Bei Droemer/Knaur wurden mittlerweile zwei SF-Romane von Daniel H. Wilson veröffentlicht: Robocalypse und Das Implantat. Ich hab den zweiten zuerst gelesen und mir anschließend den ersten gleich noch dazu gegönnt. Gute Reihenfolge, muss ich feststellen, denn ob ich mir den zweiten nach dem ersten auch gekauft hätte, weiß ich nicht.

RobocalypseIn Robocalypse geht es um nicht weniger als das Überleben der Menschheit. Eine künstliche Intelligenz lässt Roboter auf ihre Erbauer los – und da Computer- bzw. Robotersysteme den Alltag bestimmen, droht die Gefahr überall. In vielen kurzen Episoden, die teilweise zusammenhängen, schildert Wilson den Krieg zwischen Menschen und Maschinen über einen Zeitraum von mehreren Jahren hinweg. Manche Begebenheiten sind durchaus packend, andere weniger. Leider nutzt sich die Aneinanderreihung von Szenen bzw. Pseudointerviews und das örtliche wie zeitliche Hin- und Herspringen relativ schnell ab. Der Roman wirft einen Blick auf bestimmte Schlüsselerlebnisse, verweilt jedoch nicht bei den Protagonisten, sondern schildert im nächsten Kapitel etwas ganz anderes. Zwischen den einzelnen Episoden liegen jeweils Zeiträume von einem oder mehreren Monaten. Darüber hinaus werden die Episoden von verschiedenen Ich-Erzählern geschildert, was zum besseren Verständnis eine knappgefasste Einführung zu jedem Kapitel sowie einen kurzen Ausblick auf die weiteren, nicht im Detail aufgeführten Ereignisse erfordert. Zwar ergibt sich so ein Gesamtbild der weltweiten Vorkommnisse, aber auf mich hat das Ganze weitgehend wie collagenhaftes Stückwerk gewirkt und konnte mich nicht durchgehend fesseln, obwohl ich Episodenromanen und Kurzgeschichten durchaus vieles abgewinnen kann. Setting, Storyverlauf und etliche Details sind interessant, keine Frage, die Erzählstruktur dagegen ist so gar nicht nach meinem Geschmack.
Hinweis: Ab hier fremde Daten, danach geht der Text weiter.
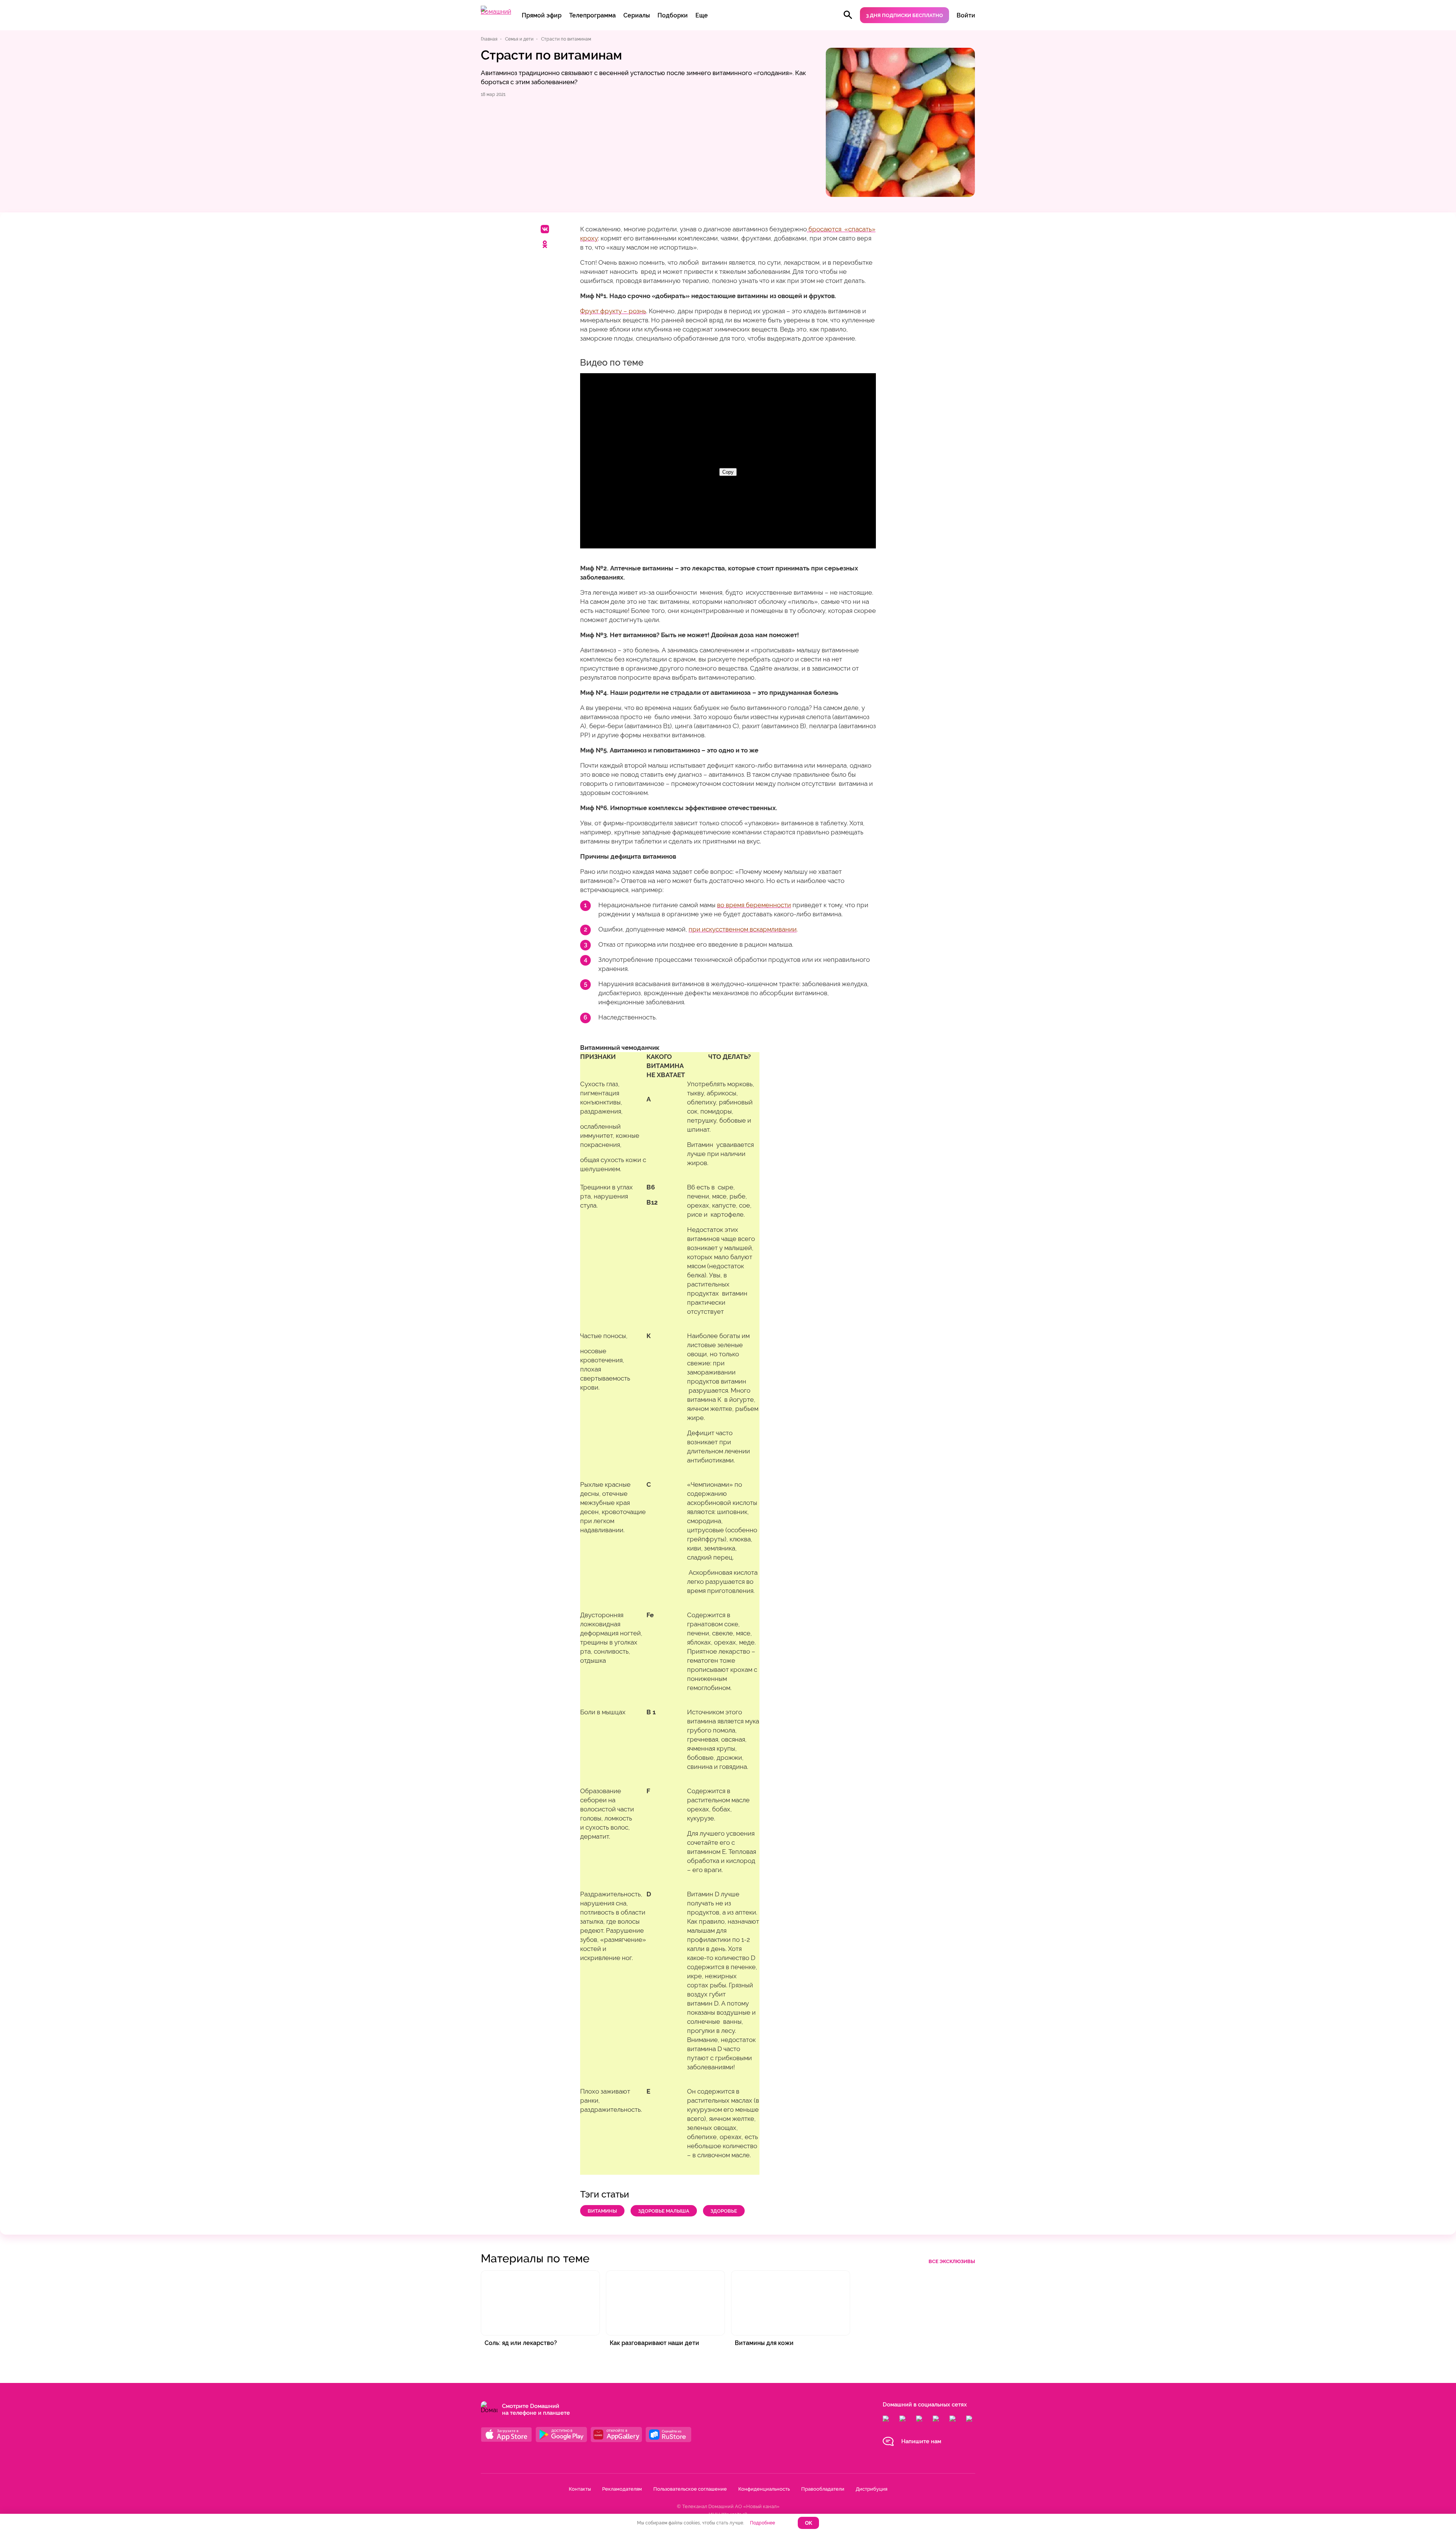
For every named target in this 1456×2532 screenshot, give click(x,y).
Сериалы (636, 15)
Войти (966, 15)
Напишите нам (921, 2441)
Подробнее (762, 2523)
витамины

Das ImplantatDeutlich besser gefallen hat mir Das Implantat, in dem es um eine ähnliche Auseinandersetzung geht: Diesmal nicht Mensch gegen Maschine, sondern Mensch gegen Maschinen-Mensch. Träger von Hirnimplantaten werden aufgrund ihrer Vorteile gegenüber Nicht-Implantatträgern erst gesellschaftlich geächtet und dann juristisch entrechtet. Weil sie per Gesetz nicht mehr als Menschen angesehen werden, spricht man ihnen auch gleich sämtliche Menschenrechte ab. Von diesem Zeitpunkt an läuft jeder Amp, wie die Implantatträger genannt werden, Gefahr, wie eine Sache behandelt zu werden. Und noch schlimmer: Amp-Kritiker formieren sich zu einen Anti-Amp-Bewegung, die immer radikalere Maßnahmen fordert. Als Leser erlebt man hautnah, wie der Lehrer und Implantatträger Owen zwischen die Fronten gerät, denn Wilson hat den Roman in der 1. Person Präsens verfasst (wie auch Robocalypse, aber in Das Implantat gibt es durchgängig nur einen Erzähler) – eine Zeitform, die ich nicht unbedingt bevorzuge, die hier aber recht gut passt. Garniert hat der Autor die Geschichte mit fiktiven Zeitungsausschnitten, Flugblättern und dergleichen, die den ganzen Irrsinn Schritt für Schritt dokumentieren.